Truman’s presidency occurred during times of immense global unrest and he was forced to make a few of the most pivotal decisions in US history. These decisions certainly affected the standing and prosperity of the US during his lifetime, but they also had reverberations that would affect the political and economic make-up of Asia and Europe for decades to come.

It’s been a while since I’ve listened to a book. But listening to this one really has me juiced for some more because it was really good. McCullough takes you through the expanse of Truman’s life, beginning with his humble beginnings on the Missouri countryside and detailing the significant events of his life through his death in 1972. Here is a quick timeline:

  • 1884-Born, Lamar, Missouri
  • 1914-Member of artillery brigade, World War I, mostly France
  • 1934-Elected to Senate (D, Missouri)
  • 1944-FDR re-elected to presidency with Truman as his VP
  • 1945-Truman becomes president upon FDR’s death (April)
  • 1945-Authorized use of the atomic bomb in Japan (August)
  • 1946-Threatened to take presidential control of the railroads and draft railway workers if they did not end their strike, effectively settling the strike but alienating labor
  • 1947-Develops Truman Doctrine (policy of containment) and appoints George Marshall as his secretary of state (who subsequently developed the Marshall Plan to assist in rebuilding Europe)
  • 1950-In second term as president, urged U.N. to intervene in Korea and authorized deployment of US troops to Korea under General MacArthur
  • 1951-Ceased aggression in Korea and fired MacArthur from his command in Korea and Japan
  • 1952-Lost New Hampshire primary and cancels re-election campaign
  • 1972-Dies the day after Christmas

These were the highlights in the abridged version I listened to. There was evidently not enough time to talk about the Berlin Airlift, Israel, civil rights, the Fair Deal, the Red Scare, or Vietnam.

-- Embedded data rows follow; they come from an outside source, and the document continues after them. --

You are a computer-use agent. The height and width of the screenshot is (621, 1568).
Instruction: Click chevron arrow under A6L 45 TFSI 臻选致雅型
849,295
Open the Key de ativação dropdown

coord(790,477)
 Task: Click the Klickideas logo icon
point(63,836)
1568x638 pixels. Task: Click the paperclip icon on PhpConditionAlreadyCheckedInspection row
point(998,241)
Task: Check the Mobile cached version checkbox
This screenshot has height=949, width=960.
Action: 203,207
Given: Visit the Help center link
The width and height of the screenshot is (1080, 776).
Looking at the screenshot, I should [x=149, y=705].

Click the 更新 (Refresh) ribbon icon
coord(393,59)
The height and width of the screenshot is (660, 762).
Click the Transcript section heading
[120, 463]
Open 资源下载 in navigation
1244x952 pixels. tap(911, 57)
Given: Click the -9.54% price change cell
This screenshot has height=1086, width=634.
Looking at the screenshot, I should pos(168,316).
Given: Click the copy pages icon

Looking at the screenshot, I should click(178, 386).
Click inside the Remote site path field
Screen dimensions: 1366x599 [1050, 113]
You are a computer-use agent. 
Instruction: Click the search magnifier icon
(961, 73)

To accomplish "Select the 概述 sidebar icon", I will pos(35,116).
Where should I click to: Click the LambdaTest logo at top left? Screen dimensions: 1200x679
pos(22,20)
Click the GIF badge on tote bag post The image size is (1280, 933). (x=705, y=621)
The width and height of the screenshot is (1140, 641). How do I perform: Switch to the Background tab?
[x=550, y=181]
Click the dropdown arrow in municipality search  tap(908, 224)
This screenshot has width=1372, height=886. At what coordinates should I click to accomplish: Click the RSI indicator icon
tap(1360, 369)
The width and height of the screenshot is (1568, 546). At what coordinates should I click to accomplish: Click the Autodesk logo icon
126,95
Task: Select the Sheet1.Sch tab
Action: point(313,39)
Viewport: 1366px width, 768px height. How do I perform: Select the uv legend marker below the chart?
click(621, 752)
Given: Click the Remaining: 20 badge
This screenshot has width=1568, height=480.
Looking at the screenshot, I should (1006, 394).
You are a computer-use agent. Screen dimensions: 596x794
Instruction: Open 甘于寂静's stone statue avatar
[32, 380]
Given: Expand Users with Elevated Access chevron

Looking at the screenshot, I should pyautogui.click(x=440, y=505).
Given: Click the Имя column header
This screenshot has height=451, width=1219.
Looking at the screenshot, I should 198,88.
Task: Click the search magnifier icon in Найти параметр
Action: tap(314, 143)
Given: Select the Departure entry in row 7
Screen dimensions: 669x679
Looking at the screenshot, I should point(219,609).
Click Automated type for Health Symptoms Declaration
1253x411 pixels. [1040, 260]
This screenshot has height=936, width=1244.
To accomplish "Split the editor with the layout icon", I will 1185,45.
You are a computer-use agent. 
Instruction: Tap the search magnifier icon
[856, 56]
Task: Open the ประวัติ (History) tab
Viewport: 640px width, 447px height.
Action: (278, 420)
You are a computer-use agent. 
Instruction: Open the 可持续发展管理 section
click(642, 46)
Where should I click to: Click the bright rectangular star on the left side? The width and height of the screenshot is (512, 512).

I love McCullough’s delivery on the audio book version. He reads it like a grandfather telling a story. He doesn’t use much voice inflection but you can tell he cares deeply about the topic. It’s comforting to listen to his silvery voice and smooth delivery.

There were some chilling moments in Truman’s presidency. Shortly after dropping the bomb on Hiroshima, he said these words in his address to the nation.

…we are now prepared to obliterate more rapidly and completely every productive enterprise the Japanese have above ground in any city. We shall destroy their docks, their factories, and their communications. Let there be no mistake, we shall completely destroy Japan’s power to make war. If they do not now accept our terms, they may expect a reign of ruin from the air the like of which has never been seen on this earth.

That’s heavy stuff. Often McCullough would mix in real audio, but not for the above. I’m sure it’s on tape, I wonder if someone would not let him use it or if he thought it would be too horrifying to hear it from Truman himself. The book goes into a fairly lengthy discussion on the aftermath. There is some real audio after the second bomb on Nagasaki from Truman where he tells Japanese civilians to leave the cities because he was going to destroy everything in them. Sobering stuff.

Truman never went to college, but he was worldly, well read, and very grounded. I think this is why he was careful in selecting his advisers and why he deflected a lot of the credit for victories to others but took responsibility for failures. Perhaps his most famous appointment was making George Marshall the Secretary of State in 1947. Marshall engineered the aptly named Marshall Plan to assist in the post-war rebuilding of Europe and to help stop communist aggression. It has it’s detractors, but for the most part it is viewed by historians as an unmitigated success.

Truman’s most famous public brawl was with General MacArthur. MacArthur wanted to continue north of the 38th parallel in Korea because he did not feel that the Russians or Chinese would intervene on the North’s behalf. MacArthur said this in public, which was particularly discouraging to the Truman administration. Truman disagreed, and when Truman relieved him of duty there was a public outcry of massive proportions. MacArthur went on an unprecedented “victory” tour of the US when he got back from Korea and made speeches espousing his ideas for the war and where he thought Truman got it wrong. Truman basically ignored this and eventually the country came around to ignoring MacArthur also. Finally, MacArthur made his “old soldiers just fade away” speech and the public battle between the two giants of US history faded away also.

Truman ended up living out a his life after the presidency in a state of unending wonderment and joy. You may not agree with every decision that he made, but I would say he honored the office of the Presidency.